Conclusion.
It is hoped that the diagrams given with this paper may be of some interest and use to the general public, as they afford a certain amount of information as to the depths at which the water-bearing beds are to be found, and seeing that these records are put into such a form as to be readily understood.
The main results of this preliminary investigation of the area are to demonstrate,—
(1.) That the geological arrangement of the beds is not so irregular as was anticipated at first, but that certain probable marine beds are persistent over considerable areas.
(2.) That the water-bearing beds, being gravel, and in all probability laid down on a land-surface or by the agency of strong and varying currents, are liable to great variation in thickness and also to be split up by intercalated sandy or clay beds. This increases the number of water-bearing

beds, and militates strongly against accurate predictions being made as to the precise depth at which water will be struck in any particular locality.
(3.) That the level of the land was gradually depressed for at least 600 ft., probably much more, while the beds were being laid down. This fact has considerable bearing on the explanation of the advance and retreat of glaciers within recent times, and also on the formation of terraces in the Canterbury District. In the face of the positive evidence for depression, the explanation of the formation of the river-terraces as a result of elevation must be taken with great reserve, and the present writer does not believe that elevation was the determining cause for their formation. The reason for the depression of the land is uncertain. It may be the result of a loading of the crust with detritus, or it may be due to some great crustal movement whose prime cause can hardly be indicated at present, considering our scanty knowledge of the changes which affect the body of the earth as a whole.

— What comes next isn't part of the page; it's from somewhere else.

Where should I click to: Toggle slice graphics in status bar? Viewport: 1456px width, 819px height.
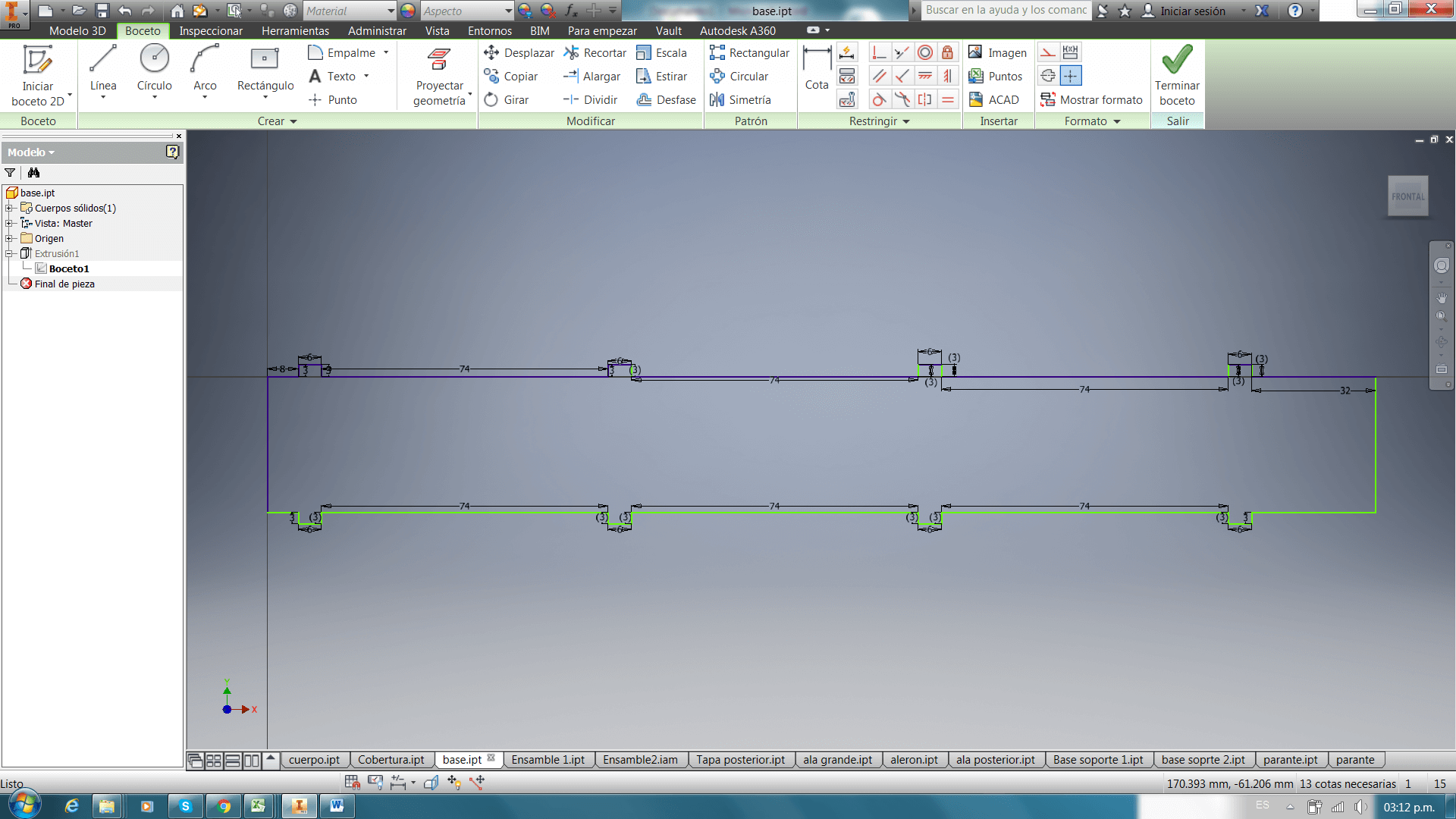pyautogui.click(x=431, y=783)
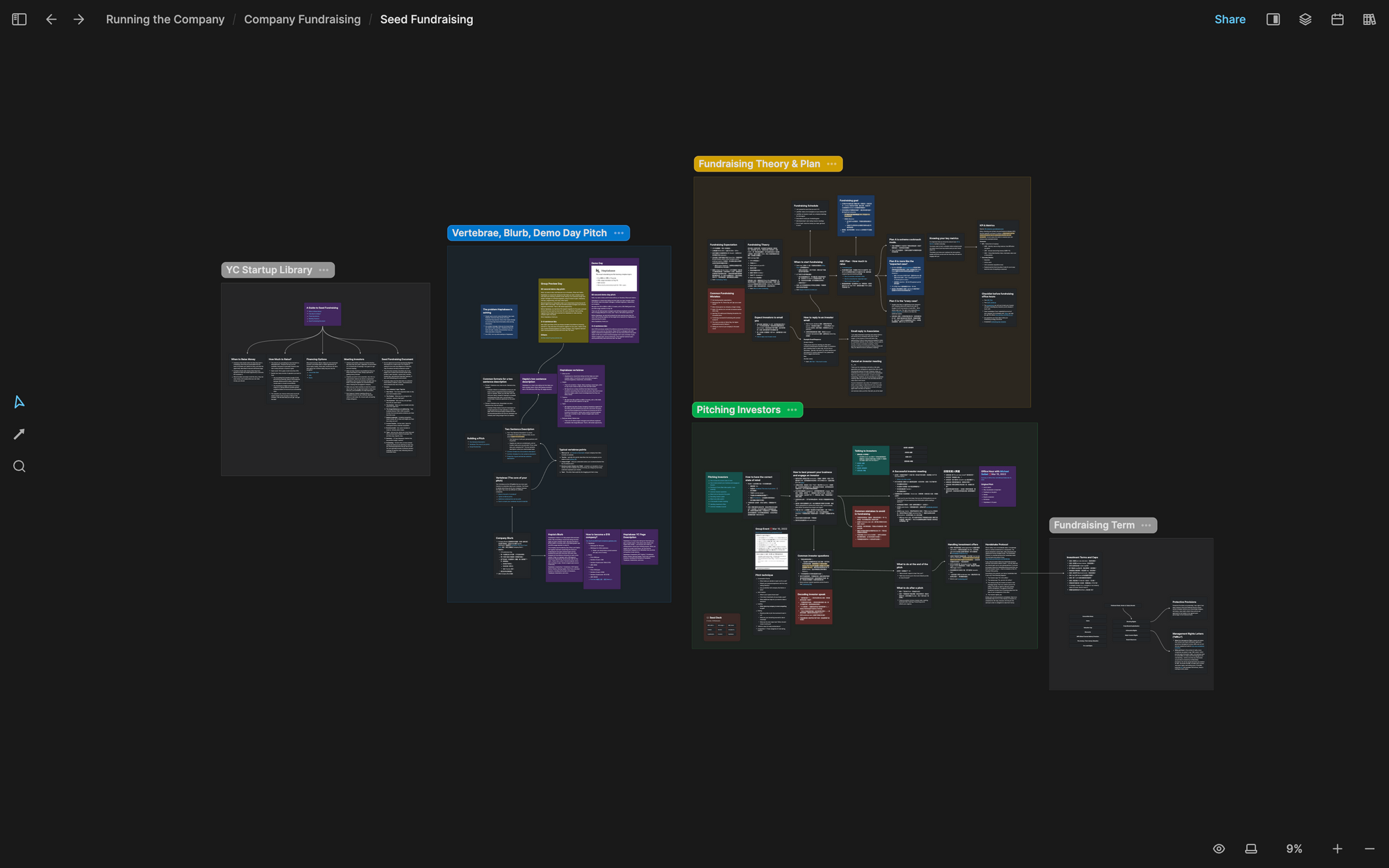Open options for Pitching Investors section

click(x=792, y=410)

These are the main results of this inquiry up to the present, but there are several further lines of investigation which could be indicated, such as (1) the chemical properties of the water in relation to the geological conditions, (2) the various interesting hydraulic problems dependent on pressure and supply, and (3) the purely geological one of the actual order and arrangement of the various beds in their bearing on the general mode of construction of delta deposits.